Claude Perier et Camille Teisseire se sont réciproquement aidés durant la période révolutionnaire, et l'alliance des deux familles est scellée en 1794 par le mariage de Teisseire avec la seconde fille de Claude, Hélène-Adélaïde-Marine Périer (1779-1851). Teisseire entre de fait dans une famille associée à l'élite politique et économique française. Durant la période de sa députation, il entretient néanmoins une importante correspondance politique avec ses beaux-frères qui siègent avec lui au sein de l'opposition libérale, notamment Casimir Perier, futur président du Conseil et ministre de l'Intérieur.

Teisseire subit en parallèle l'influence de son ami Prunelle de Lière, ancien maire de Grenoble, membre de la Grande Loge Nationale Française, et s'engage dans une foi spiritualiste. Membre de l'Académie delphinale, il devient également membre de la Société pour l'Instruction Élémentaire créée par Lazare Carnot et prend l'initiative de confier l'enseignement à des religieux dans l'école qu'il a créée au Bourg d'Oisans[18],[19],[20].
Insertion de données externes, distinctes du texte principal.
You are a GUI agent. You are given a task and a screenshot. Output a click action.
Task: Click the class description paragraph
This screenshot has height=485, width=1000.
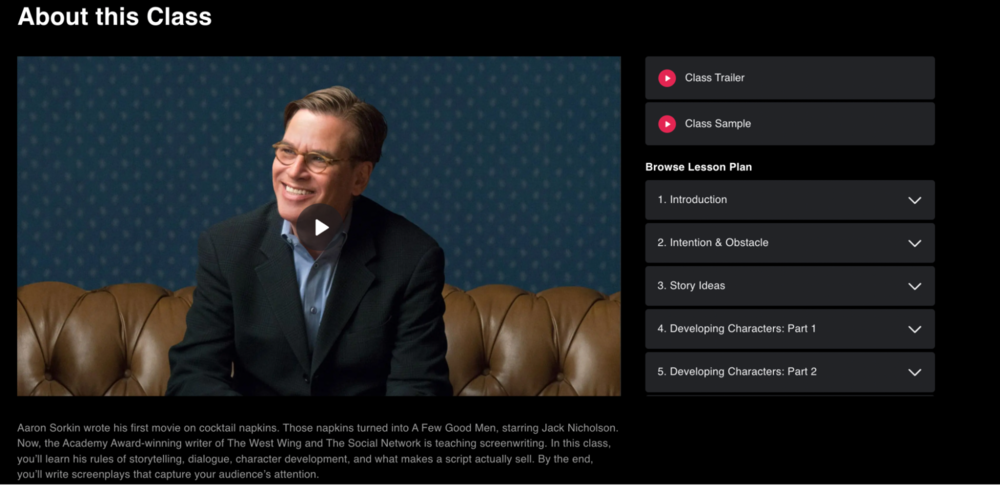[318, 451]
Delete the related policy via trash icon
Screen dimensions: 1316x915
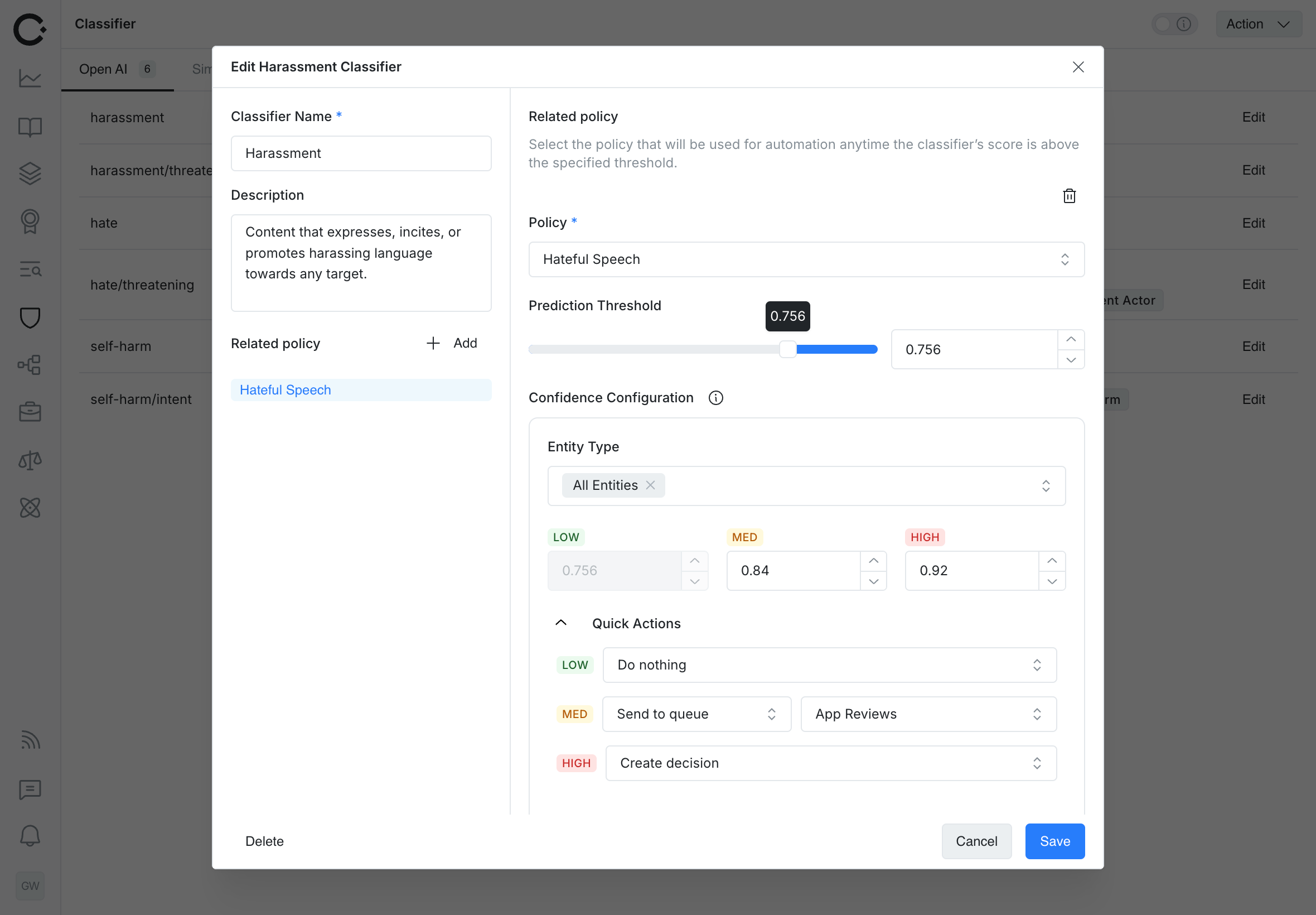click(x=1068, y=196)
En 1827, il s'associe avec les frères Périer dans les fonderies et Ateliers de Chaillot (Paris) qui fournit en machinerie (extraction, charbonnage) les mines d'Anzin détenues par les Périer[21]. Il entreprend chez lui et à ses frais l'assèchement des marécages de l'ancien lit du Drac entre Poisat, Eybens, Saint-Martin-d'Hères et Grenoble, ce qu'avait déjà tenté son père[9]. Il rend ainsi une large étendue de terres à la culture et à l'exploitation, les terrains Teisseire qui seront cédés en héritage à Mme Henriette Chaper, aujourd'hui partiellement occupés par l'avenue et le quartier Teisseire.

Il lègue à sa mort d'importantes sommes à des orphelinats et des institutions charitables.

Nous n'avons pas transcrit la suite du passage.